---
title: "README.md"
author: "Philip D. Waggoner"
date: "3/20/2018"
output: html_document
---
# Simple method for addressing mediation effects among independent variables
## Why should I use `purging`?
Though there are some great packages for mediation analysis out there, the simple intuition of its need is often ambiguous, especially for younger graduate students. Thus, this package offers a simple method for "purging" mediaition effects from variables for use in multivariate analysis.
Suppose we are interested in whether committee membership relating to a specific issue domain influences the likelihood of sponsoring related issue-specific legislation. However, in the American context as representational responsibilities permeate legislative behavior, district characteristics in similar employment-related industries likely influence self-selection onto the issue-specific committees in the first place, which we also suggest should influence likelihood of related-issue bill sponsorship. In this context, we have a mediation model, where employment/industry (_indirect_) -> committee membership (_direct_) -> sponsorship. Thus, we would want to purge committee membership of the effects of employment/industry in the district to observe the "pure" effect of committee membership on the likelihood of related sponsorship.

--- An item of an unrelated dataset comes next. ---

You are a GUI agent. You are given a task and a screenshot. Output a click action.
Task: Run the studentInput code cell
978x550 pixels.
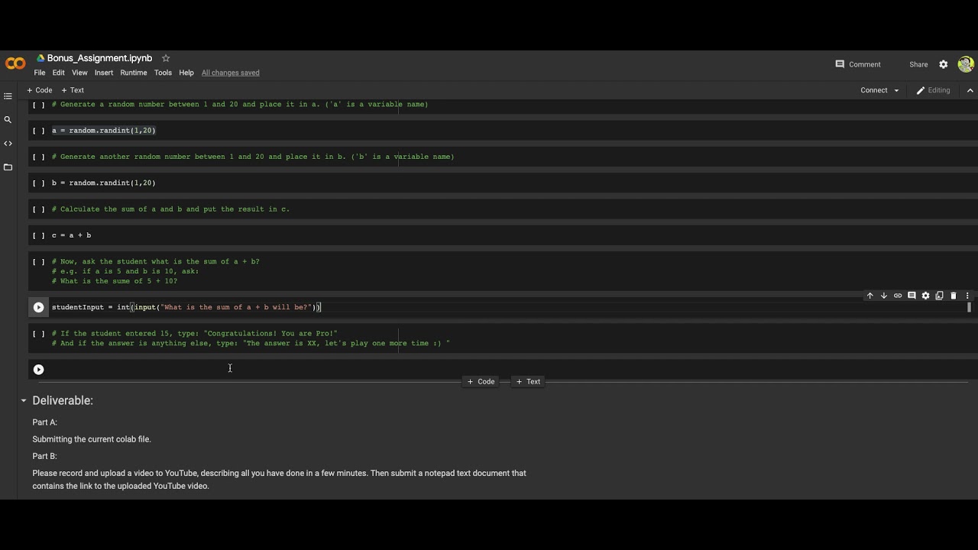[38, 307]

Or consider another example in a different realm. Let's say we expect women's level of labor force participation to impact their contraceptive use, and that the effect of female labor force participation on fertility is indirect, essentially filtered through its impact on contraceptive use. Thus, once we control for contraceptive use, the direct effect of labor force participation should go away. In other words, the effect of labor force participation on fertility is likely indirect and filtered through contraceptive use, which means the variables are also highly correlated.

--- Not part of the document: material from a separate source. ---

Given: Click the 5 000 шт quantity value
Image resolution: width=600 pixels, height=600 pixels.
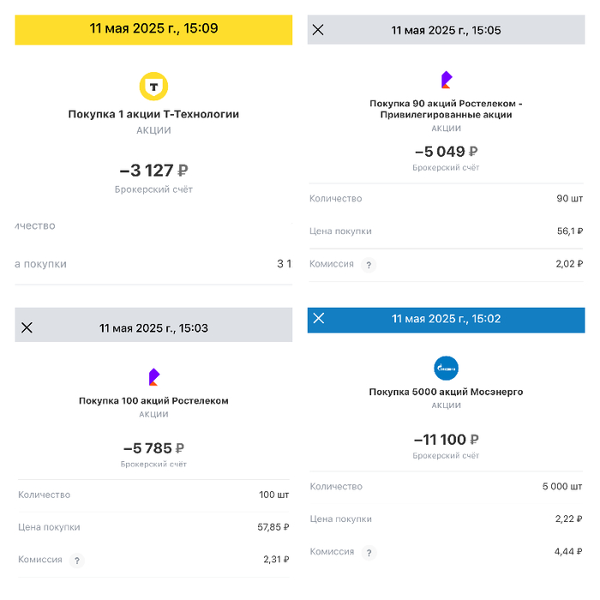Looking at the screenshot, I should (x=562, y=487).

These two examples offer simple ways of thinking about mediation effects (e.g., labor force (_indirect_) -> contraception (_direct_) -> fertility). If we run into this problem, a simple solution is "purging". The steps in this method are to, first, regress the _direct_ variable (e.g., "contraceptive use") on the _indirect_ variable (e.g., "labor force participation"). Then, store those residuals, which results in the _direct_ effect of contraception after accounting for the _indirect_ effect of labor force participation. Then, we add the stored residuals object as a new "purged variable" in the updated specification. Essentially, this purging process allows for generation of a new _direct_ variable that is uncorrelated with the _indirect_ variable. When we do this, we will see that each variable is explaining unique variance in the DV of interest (you can double check this several ways, such as comparing correlation coefficients or by comparing R^2 across specifications). For a drawn out example, see the code file, `purging.R` using real data from the United Nations Human Development Programme in my GitHub repository, .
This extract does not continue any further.